Continue the article below on companies supporting LGBTQ rights, starting after its final sentence.

## START Passage shown

Companies benefit from going that extra mile to support LGBTQ rights

Happy Pride Month! To celebrate we look back at LGBTQ-focused features from past isues of The Environment.

Companies benefit from going that extra mile to support LGBTQ rights, argues Philip Baldwin

EMPLOYEES WHO CAN be open about their sexuality or gender identity in the workplace are happier and more productive, so there is both a financial and moral imperative to encourage inclusion and diversity; water and environmental-management firms are no exception to this. 

Yes, most larger companies have policies to show support for LGBTQ rights – but is this truly reflected in the company's ethos? When it comes to recruitment, for example, it is helpful to emphasise a company's commitment to equality and diversity in the job spec.

But you could advertise roles in mainstream LGBTQ publications, as many public-sector organisations already do. A responsible company might also provide organisation-wide diversity training, rather than limit this to the human resources team, including a module on sexual orientation and gender identity.

## END Passage shown
## START Information given

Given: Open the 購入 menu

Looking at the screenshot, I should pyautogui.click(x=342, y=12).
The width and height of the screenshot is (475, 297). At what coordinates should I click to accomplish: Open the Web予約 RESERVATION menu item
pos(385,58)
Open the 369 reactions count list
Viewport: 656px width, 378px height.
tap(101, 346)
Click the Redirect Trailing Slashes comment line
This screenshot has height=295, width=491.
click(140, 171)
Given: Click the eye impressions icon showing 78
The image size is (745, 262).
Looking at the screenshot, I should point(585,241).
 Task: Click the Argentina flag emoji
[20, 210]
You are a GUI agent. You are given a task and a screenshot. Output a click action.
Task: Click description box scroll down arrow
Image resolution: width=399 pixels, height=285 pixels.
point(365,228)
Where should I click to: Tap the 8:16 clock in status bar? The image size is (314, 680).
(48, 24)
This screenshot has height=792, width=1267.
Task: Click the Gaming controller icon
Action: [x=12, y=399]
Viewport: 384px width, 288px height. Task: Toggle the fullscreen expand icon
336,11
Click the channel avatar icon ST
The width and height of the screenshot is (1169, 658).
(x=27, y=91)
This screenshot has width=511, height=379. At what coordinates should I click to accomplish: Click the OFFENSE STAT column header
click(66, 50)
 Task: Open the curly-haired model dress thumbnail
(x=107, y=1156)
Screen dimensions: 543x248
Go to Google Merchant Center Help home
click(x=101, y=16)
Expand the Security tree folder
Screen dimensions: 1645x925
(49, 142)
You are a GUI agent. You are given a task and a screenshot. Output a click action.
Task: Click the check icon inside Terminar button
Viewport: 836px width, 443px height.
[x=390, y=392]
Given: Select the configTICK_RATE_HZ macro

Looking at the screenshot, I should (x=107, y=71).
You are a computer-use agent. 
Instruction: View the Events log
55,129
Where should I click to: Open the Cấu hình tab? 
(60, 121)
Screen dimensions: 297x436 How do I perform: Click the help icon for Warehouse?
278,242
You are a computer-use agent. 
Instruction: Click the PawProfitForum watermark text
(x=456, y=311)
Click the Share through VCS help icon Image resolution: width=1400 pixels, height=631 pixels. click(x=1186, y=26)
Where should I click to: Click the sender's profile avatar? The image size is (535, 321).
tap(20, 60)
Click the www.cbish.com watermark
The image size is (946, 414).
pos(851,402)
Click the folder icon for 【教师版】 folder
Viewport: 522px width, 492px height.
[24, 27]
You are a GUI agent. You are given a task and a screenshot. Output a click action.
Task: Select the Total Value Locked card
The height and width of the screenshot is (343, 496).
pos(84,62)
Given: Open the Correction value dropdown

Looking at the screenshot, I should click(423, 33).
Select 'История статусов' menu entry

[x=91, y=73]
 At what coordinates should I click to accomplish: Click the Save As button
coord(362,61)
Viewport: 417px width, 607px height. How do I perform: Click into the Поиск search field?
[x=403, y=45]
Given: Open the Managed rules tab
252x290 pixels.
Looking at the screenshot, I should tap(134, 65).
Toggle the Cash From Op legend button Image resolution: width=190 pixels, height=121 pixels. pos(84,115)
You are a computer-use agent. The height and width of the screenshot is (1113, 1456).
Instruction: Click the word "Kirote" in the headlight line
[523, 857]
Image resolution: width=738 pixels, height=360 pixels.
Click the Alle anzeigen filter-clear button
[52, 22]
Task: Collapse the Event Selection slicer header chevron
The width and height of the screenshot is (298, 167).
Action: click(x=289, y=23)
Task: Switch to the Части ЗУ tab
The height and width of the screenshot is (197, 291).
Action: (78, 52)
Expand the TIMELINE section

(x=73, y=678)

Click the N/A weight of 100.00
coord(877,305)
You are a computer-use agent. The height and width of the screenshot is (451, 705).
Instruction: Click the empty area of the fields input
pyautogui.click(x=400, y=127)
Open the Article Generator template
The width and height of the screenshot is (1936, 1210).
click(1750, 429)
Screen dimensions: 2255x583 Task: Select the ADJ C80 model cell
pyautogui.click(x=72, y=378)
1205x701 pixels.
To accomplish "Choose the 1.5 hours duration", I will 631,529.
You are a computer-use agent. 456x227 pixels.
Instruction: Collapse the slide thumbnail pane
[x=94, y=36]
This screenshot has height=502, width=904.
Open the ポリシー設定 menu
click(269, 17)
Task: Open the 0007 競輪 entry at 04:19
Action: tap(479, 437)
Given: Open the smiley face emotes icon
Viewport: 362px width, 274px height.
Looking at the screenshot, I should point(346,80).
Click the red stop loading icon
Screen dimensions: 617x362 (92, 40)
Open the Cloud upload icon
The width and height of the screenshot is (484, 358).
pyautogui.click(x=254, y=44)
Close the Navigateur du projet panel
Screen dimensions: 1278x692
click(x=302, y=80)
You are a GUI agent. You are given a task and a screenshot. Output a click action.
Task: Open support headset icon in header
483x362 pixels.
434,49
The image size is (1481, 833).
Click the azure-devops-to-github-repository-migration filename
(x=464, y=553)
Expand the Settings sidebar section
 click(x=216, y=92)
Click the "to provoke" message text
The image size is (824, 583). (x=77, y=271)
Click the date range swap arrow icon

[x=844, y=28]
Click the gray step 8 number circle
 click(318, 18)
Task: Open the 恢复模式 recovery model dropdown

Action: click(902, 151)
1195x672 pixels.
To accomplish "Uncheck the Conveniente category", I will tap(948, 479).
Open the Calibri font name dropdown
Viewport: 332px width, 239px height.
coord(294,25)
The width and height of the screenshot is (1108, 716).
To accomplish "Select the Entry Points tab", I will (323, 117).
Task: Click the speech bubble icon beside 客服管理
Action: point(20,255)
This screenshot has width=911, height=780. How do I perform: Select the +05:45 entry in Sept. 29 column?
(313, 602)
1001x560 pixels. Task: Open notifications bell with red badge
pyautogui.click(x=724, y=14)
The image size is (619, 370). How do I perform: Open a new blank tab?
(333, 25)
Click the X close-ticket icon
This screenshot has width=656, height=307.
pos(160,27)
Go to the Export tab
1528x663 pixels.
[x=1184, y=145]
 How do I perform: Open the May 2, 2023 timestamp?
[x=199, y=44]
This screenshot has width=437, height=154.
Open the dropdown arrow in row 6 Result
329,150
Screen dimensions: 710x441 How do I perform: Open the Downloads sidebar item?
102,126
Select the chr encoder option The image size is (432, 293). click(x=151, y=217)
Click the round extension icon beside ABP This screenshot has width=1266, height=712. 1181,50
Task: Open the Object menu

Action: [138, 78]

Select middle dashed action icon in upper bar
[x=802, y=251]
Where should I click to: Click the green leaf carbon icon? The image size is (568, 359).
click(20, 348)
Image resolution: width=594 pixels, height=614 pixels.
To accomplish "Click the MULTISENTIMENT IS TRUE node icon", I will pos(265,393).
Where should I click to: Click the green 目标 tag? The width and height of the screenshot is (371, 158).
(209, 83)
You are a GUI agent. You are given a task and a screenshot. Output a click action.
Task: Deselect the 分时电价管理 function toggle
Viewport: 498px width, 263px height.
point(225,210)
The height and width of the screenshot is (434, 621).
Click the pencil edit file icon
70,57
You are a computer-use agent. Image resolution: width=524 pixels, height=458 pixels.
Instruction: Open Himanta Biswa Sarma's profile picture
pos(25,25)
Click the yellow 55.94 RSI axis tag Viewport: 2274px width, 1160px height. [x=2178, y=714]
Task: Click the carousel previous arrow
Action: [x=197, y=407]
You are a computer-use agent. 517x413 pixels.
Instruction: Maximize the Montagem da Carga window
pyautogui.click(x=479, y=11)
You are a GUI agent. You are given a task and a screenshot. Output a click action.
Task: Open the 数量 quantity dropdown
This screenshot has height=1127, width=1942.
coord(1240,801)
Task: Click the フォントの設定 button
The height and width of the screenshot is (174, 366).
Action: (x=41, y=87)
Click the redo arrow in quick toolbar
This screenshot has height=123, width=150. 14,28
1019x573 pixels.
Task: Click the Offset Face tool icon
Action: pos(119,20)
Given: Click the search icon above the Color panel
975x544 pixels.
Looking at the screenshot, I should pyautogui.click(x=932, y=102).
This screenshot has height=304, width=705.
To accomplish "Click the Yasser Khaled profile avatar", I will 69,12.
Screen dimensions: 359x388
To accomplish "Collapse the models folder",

## END Information given

**Answer to the task:**
If you are a large company and you don't have an LGBTQ – or women's – network, then you should implement this. Straight allies can have an amazing impact, especially in companies with no senior and visible LGBTQ staff.

However, it should not be obligatory for LGBTQ workers to join and, depending on demand, events should be open to allow straight allies to show solidarity.

Let the LGBTQ people within your organisation lead on your public commitment to LGBTQ rights. This will add authenticity.

Companies have come under a lot of criticism from LGBTQ activists for paying large sums to sponsor Pride festivals or other high-profile events. There is nothing wrong with supporting your local Pride festival, but why not also support some local LGBTQ charities?

What issues are your own LGBTQ workers are passionate about? Maybe they have received personal support from a charity or know someone who has?

Finally, think creatively, not about giving money, but giving time. Could you offer work experience or mentoring to young LGBTQ adults?

Philip Baldwin is a writer, activist and Stonewall role model

‘Ask LGBTQ+ employees and allies what support should look like’

PROVIDING SUPPORT FOR LGBTQ+ employees can be a complex, sensitive and highly personal area to navigate, writes Lucy Bradbury. There isn’t a one-size-fits-all solution and no one person has all the answers. However, done right, support for LGBTQ+ employees can be rewarding to both employees and business.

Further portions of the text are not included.